Welcome to the “underground dizzle bizzle.” Grown men playing dodgeball.
You would think that the first rule of Dodgeball Fight Club would be that you don’t talk about Dodgeball Fight Club. Au contraire. Not only are you supposed to talk about it, you’re supposed to bring friends. And girlfriends and wives are encouraged to watch.
Bruce Newman of the San Jose Mercury News writes that it all started after some guys saw the movie “Dodgeball” (2004). They were drunk one night and found themselves in a parking garage in Los Gatos, Calif., with a hankering to live what they’d just witnessed. They decided to come back again when they were sober. And, unlike so many other broken promises uttered by drunken men, they followed through. And a force of nature was born.

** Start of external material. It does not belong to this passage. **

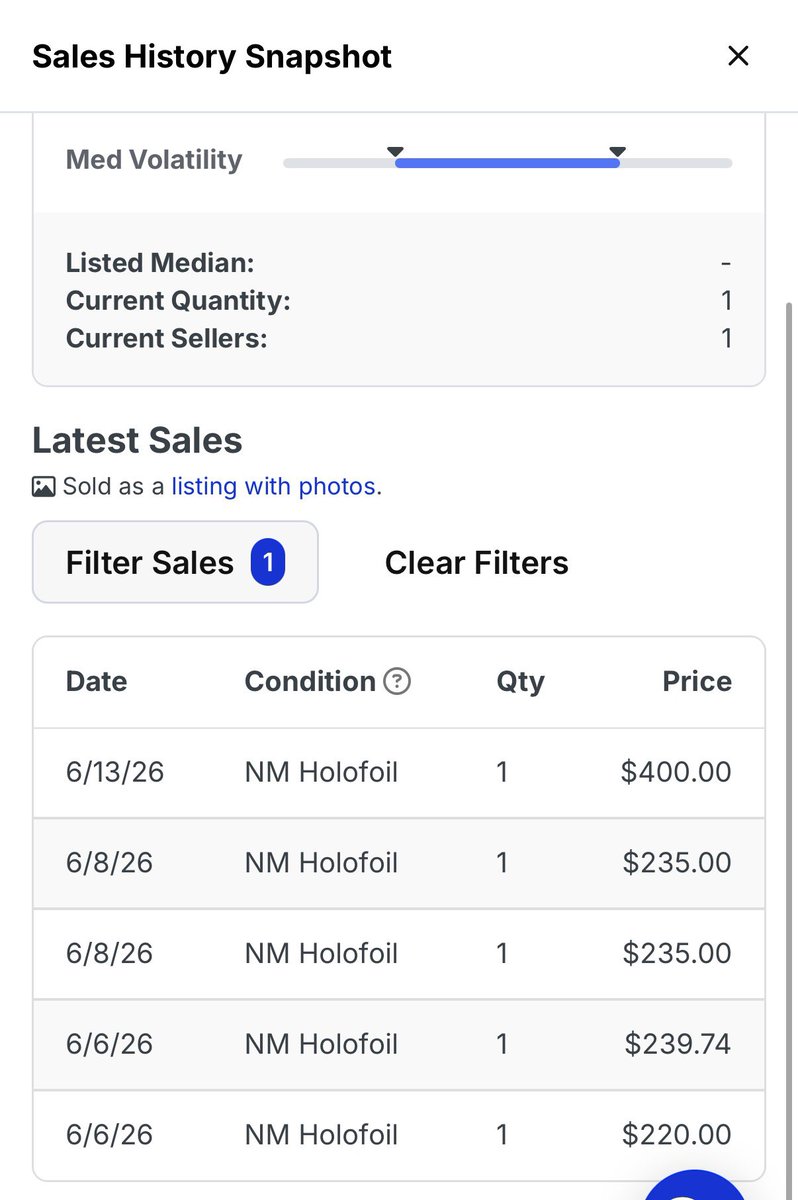Screen dimensions: 798x1200
Task: Select the Date column header
Action: click(96, 681)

The game has been kept alive by Kenny Cox, a banker in the daylight hours but a ball-slinging terror at night. His Facebook page is mostly devoted to “Underground Dizzle Bizzle.” He says playing is a rush, and clobbering someone squarely in the face is the biggest thrill:
“As long as we don’t break anything,” says Cox, “it’s kind of a ‘don’t ask, don’t tell’ thing. And the cops are kind of ‘see no evil, do no evil.’ As long as we’re out of sight, we’re out of mind.”
“You tell your friends, ‘I went to an underground parking garage last night and got my face smashed in with a dodgeball,’” Cox says. “How cool is that?”

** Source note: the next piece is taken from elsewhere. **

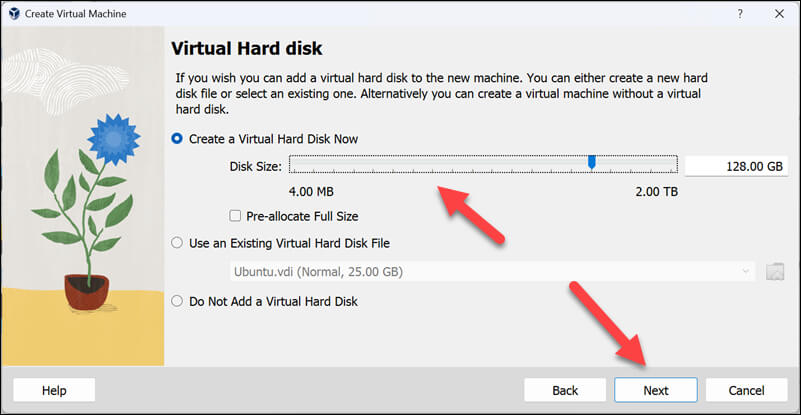The width and height of the screenshot is (801, 415).
Task: Click the Disk Size label
Action: click(x=256, y=165)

Pretty cool, indeed. The group accepts all comers, but if you find yourself in a Los Gatos parking garage, just remember the wise advice of Patches O’Houlihan: “If you can dodge a wrench, you can dodge a ball.”
—Seth Putnam




























Before I moved out of Boston in 2005 I played in a league called Big Kids Dodgeball. It was a friggin blast. Although there were brawls nearly every weekend. It was hysterical.